# Roaches all over



## aniron (Jan 28, 2014)

Folks,

First time homeowners. Moved in this weekend. Were very happy till we saw multiple dead roaches along the sides of the wall, which we hadn't seen earlier (or maybe we were blinded with the awesomeness of the condo to overlook the roach infestation). Either way, I caught one alive and posting it's picture here. These roaches curl up in a cocoon if I prod them with a stick, and are dead slow.

Was wondering what are my options here? Full-fledged pest control, or is there some product I can buy and spray along the walls, watch the result over time and then plan accordingly?

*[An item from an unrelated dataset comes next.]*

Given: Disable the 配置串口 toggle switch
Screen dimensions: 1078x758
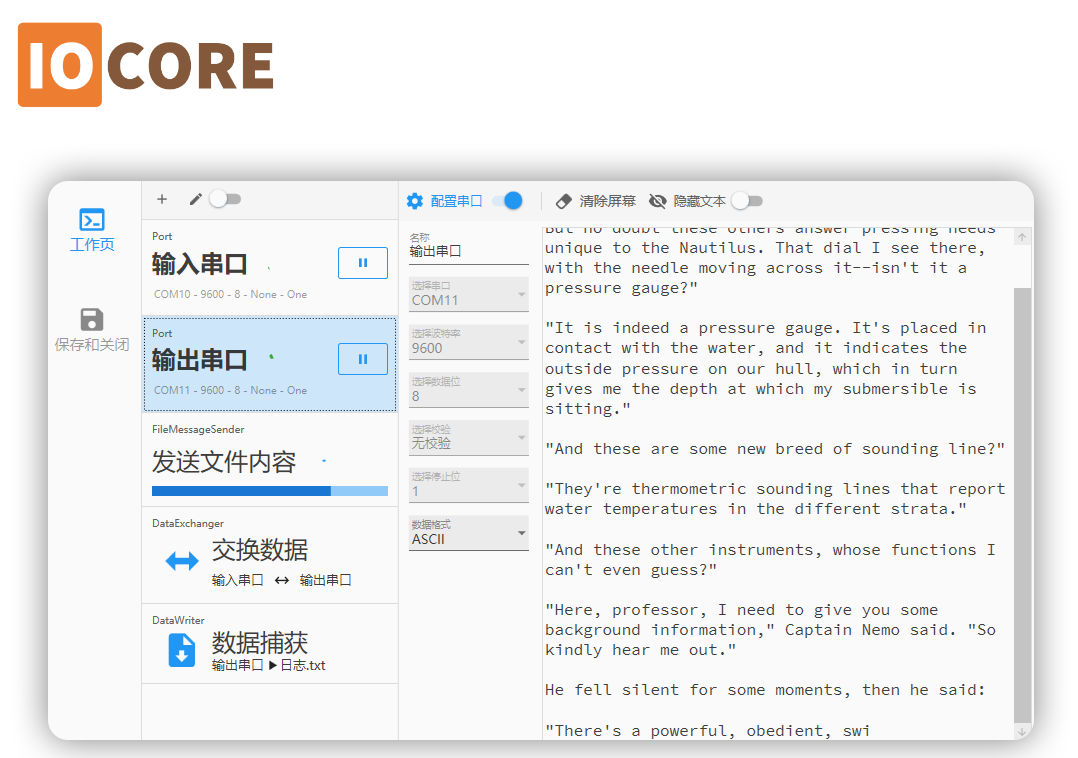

http://imgur.com/VMHbrcQ,iNy7XsW

Thank you!


----------



## joecaption (Nov 30, 2011)

Good news is it's not a roach, it's a harmless Pill bug.
http://www.pestworldforkids.org/pillbugs.html


----------



## aniron (Jan 28, 2014)

joecaption said:


> Good news is it's not a roach, it's a harmless Pill bug.
> http://www.pestworldforkids.org/pillbugs.html


Is there a way to get rid of them. Any recommended process/product?


----------



## oh'mike (Sep 18, 2009)

Just vacuum them up---they don't live inside---my gyess is that the previous owner cleaned out the leaves and such from the windows and they ended up inside the building.

Absolutely harmless and they will die without damp vegetation to eat.


----------



## aniron (Jan 28, 2014)

Thanks folks. Will observe over the next several days and update this thread.


----------



## JakeWhittaker (Feb 20, 2014)

Was it just the one off or did you manage to get rid of them?


----------



## ddawg16 (Aug 15, 2011)

Those bugs are fun the play with. My kids will pick them up and let them crawl all over their hand.


----------



## DL's husband (Feb 22, 2014)

Yep - it's a pill bug. They look similar to wood louses and sow bugs.

You need to do 2 things. 1-find the area where they are entering; 2-spray the exterior grounds around your home (where the wall and grade meet) with a long lasting home defense insecticide.

If bugs that size can get in, so can other insects like ants and roaches.


----------



## Startingover (Apr 18, 2012)

Do your condo assoc fees include any kind of spraying? Where do you live? Here in humid Fla there's always one kind of bug or another. I keep a can of Raid on hand for random spiders who visit.


----------



## gmaint (Feb 21, 2014)

_boric acid powder along the edges of the baseboards. this stuff will kill them and it is eco friendly

_


----------